▸ **TEXTE DE RÉFÉRENCE**:
------------------------------------------------------------------------

Un peu d’histoire ancienne et ses conséquences…

Rappelons tout d’abord que cette partie du monde est avant tout une zone de fractures aussi bien historiques que culturelles. Les Balkans, aux frontières incertaines, regroupent en effet un ensemble de pays européens du centre et de l’est, qui se caractérisent principalement par le diversité culturelle de leurs population. Contrairement à d’autres régions du monde, les différences ne se font pas là sur l’aspect physique des habitants mais sur des appartenances culturelles et religieuses ancrées sur un fond humain homogène. Pour simplifier, on peut ainsi dire que les Balkans sont composés de la Croatie, la Bosnie-Herzégovine, du Monténégro, de la Serbie, du sud de la Hongrie, de la Roumanie, de la Bulgarie, de la Macédoine yougoslave (ARYM 1), et de la Grèce.

Sans entrer dans le détail, la première grande fracture a eu lieu en 395 avec la séparation entre l’empire romain d’Occident et celui d’Orient, dont la frontière a été fixée à la rivière Drina, actuelle frontière entre la Bosnie et la Serbie. On sait que l’empire d’Orient survécut cinq siècles à son jumeau d’Occident, non sans avoir consommé une autre séparation plus grave encore, par le Grand schisme d’Orient, formalisé en 1054 entre orthodoxie et catholicisme. Cette fracture est d’une importance cardinale pour qui veut comprendre les mentalités des habitants, qui s’y réfèrent encore aujourd’hui.

Une troisième fracture provient de l’occupation turque des deux tiers des Balkans, cinq siècles durant. Cette occupation musulmane a cristallisé les antagonismes entre catholiques et orthodoxes, tout en ajoutant un nouveau facteur de division interne par les conversions qui furent les conséquences du régime de la « dhimmitude » 2 imposée aux chrétiens et aux juifs. En effet, de nombreuses familles balkaniques embrassèrent l’Islam, lasses de payer l’impôt auquel les non musulmans étaient assujettis, ne tolérant plus d’être écartées des emplois publics ou ne supportant plus de devoir donner un fils sur cinq à la Sublime Porte 3. On vit alors apparaître de très forts sentiments de mépris réciproque entre ceux qui avaient abjuré le christianisme et ceux qui étaient restés fidèles à la foi de leur pères. Ces sentiments, aussi étrange que cela puisse nous paraître, durent encore.

Une seconde conséquence de l’occupation musulmane fut les migrations de populations hors des terres soumises à Constantinople, et le création de poches orthodoxes, aux marches de l’empire catholique.

Un incroyable brassage de populations donc, farci de haines tenaces, avivées sur des massacres périodiques qui perdurèrent jusqu’au milieu du XIXe siècle 4.

L’empire turc se délite dans la deuxième moitié du XIXe siècle et est remplacé dans les Balkans par des Etats indépendants, ou des protectorats de l’empire austro-hongrois au tournant du XXe siècle.

------------------------------------------------------------------------

▸ **ENREGISTREMENTS FOURNIS**:
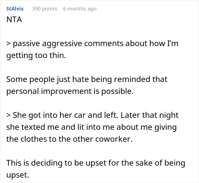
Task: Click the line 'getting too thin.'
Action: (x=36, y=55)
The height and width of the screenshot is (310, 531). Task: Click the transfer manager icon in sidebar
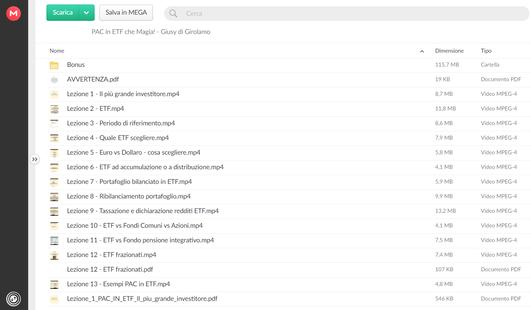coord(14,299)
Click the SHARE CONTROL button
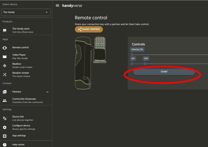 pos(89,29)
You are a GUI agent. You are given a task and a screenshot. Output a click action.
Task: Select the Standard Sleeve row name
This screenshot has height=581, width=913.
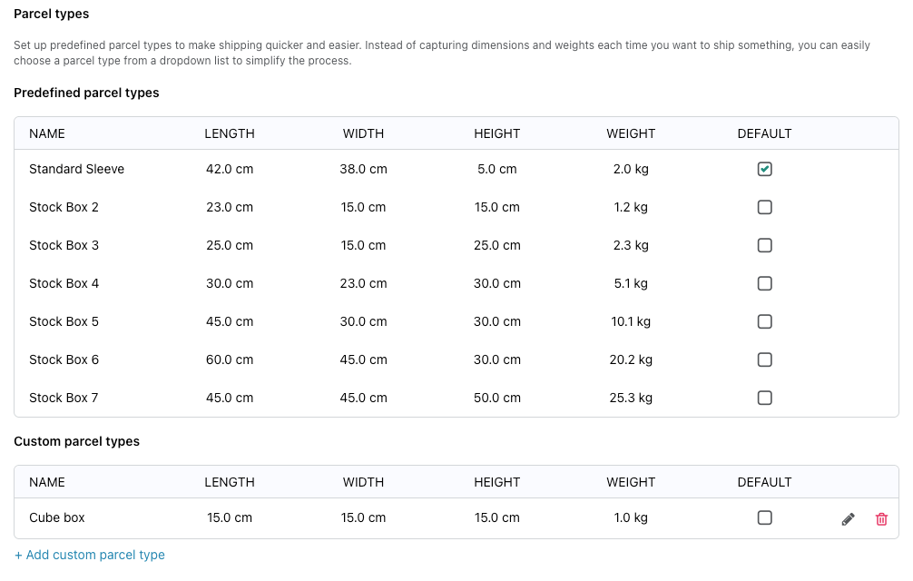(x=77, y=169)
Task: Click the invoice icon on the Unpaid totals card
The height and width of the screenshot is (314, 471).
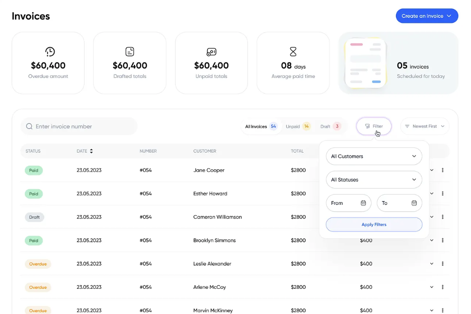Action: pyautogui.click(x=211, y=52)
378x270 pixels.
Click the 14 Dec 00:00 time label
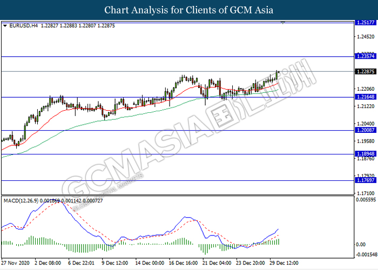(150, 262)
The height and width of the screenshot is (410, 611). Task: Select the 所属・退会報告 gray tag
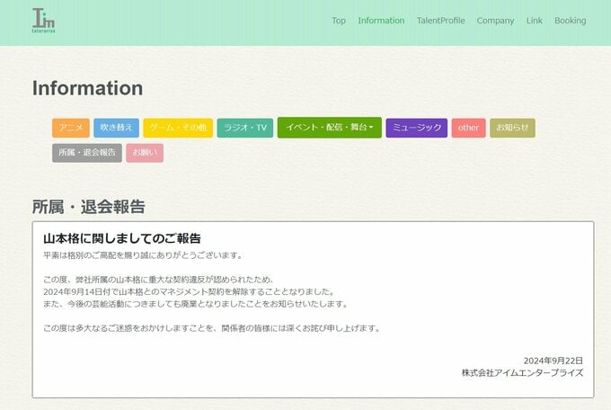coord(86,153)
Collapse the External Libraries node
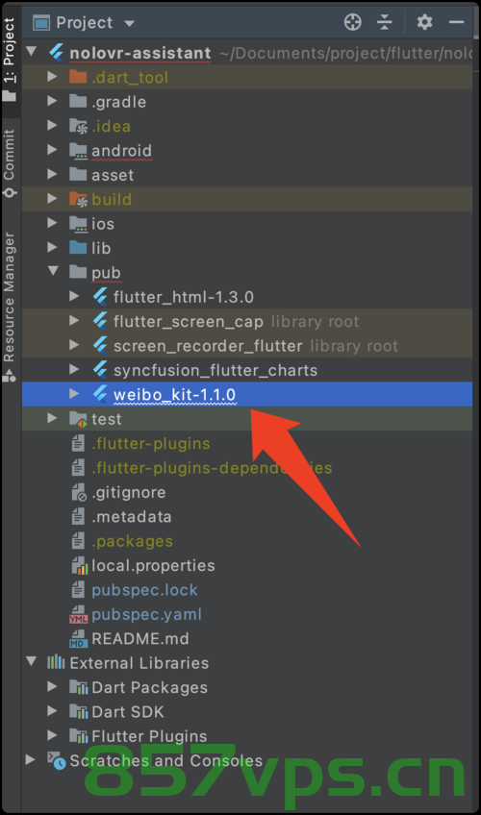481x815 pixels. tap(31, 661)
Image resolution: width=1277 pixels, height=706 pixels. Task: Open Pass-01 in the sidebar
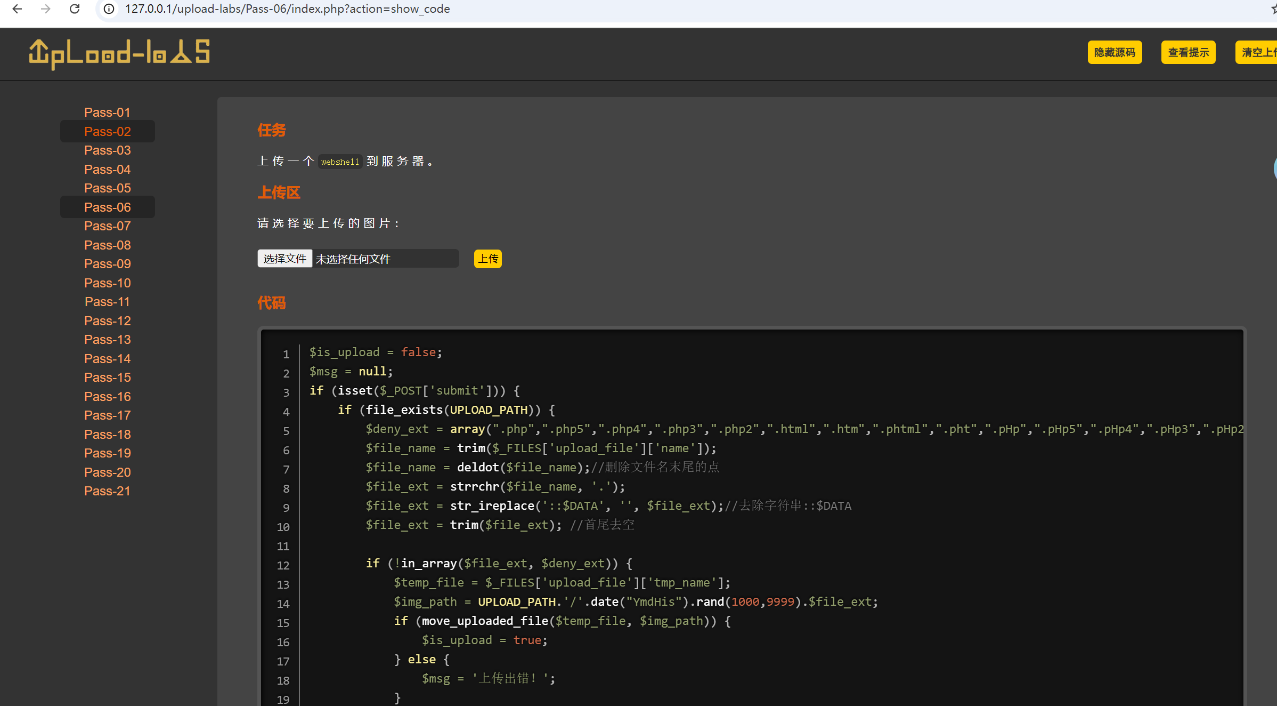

------------------------------------------------------------------------

▸ **TRAVAIL À EFFECTUER**:
**a.** D'après le texte sur l'histoire des Balkans, pour quelles raisons de nombreuses familles balkaniques embrassèrent-elles l'Islam pendant l'occupation turque ? Répondez en une à trois phrases.
**b.** Reformulez sous forme de liste le paragraphe du texte sur l'histoire des Balkans qui commence par « Sans entrer dans le détail », en conservant ses faits principaux.
**c.** Traduisez en anglais la phrase suivante du texte sur l'histoire des Balkans : « L’empire turc se délite dans la deuxième moitié du XIXe siècle et est remplacé dans les Balkans par des Etats indépendants, ou des protectorats de l’empire austro-hongrois au tournant du XXe siècle. »

▸ **RÉPONSES ATTENDUES**:
**a.** Elles étaient lasses de payer l'impôt auquel les non-musulmans étaient assujettis et ne toléraient plus d'être écartées des emplois publics. Elles ne supportaient plus non plus de devoir donner un fils sur cinq à la Sublime Porte.

**b.**
- En 395 se produit la première grande fracture : l'empire romain se sépare entre Occident et Orient, et la frontière est fixée à la rivière Drina, actuelle frontière entre la Bosnie et la Serbie.
- L'empire d'Orient survit cinq siècles à celui d'Occident.
- En 1054, le Grand schisme d'Orient consomme une séparation plus grave encore, entre orthodoxie et catholicisme.
- Cette fracture est capitale pour comprendre les mentalités des habitants, qui s'y réfèrent encore aujourd'hui.

**c.** The Turkish empire crumbles in the second half of the 19th century and is replaced in the Balkans by independent states, or by protectorates of the Austro-Hungarian empire at the turn of the 20th century.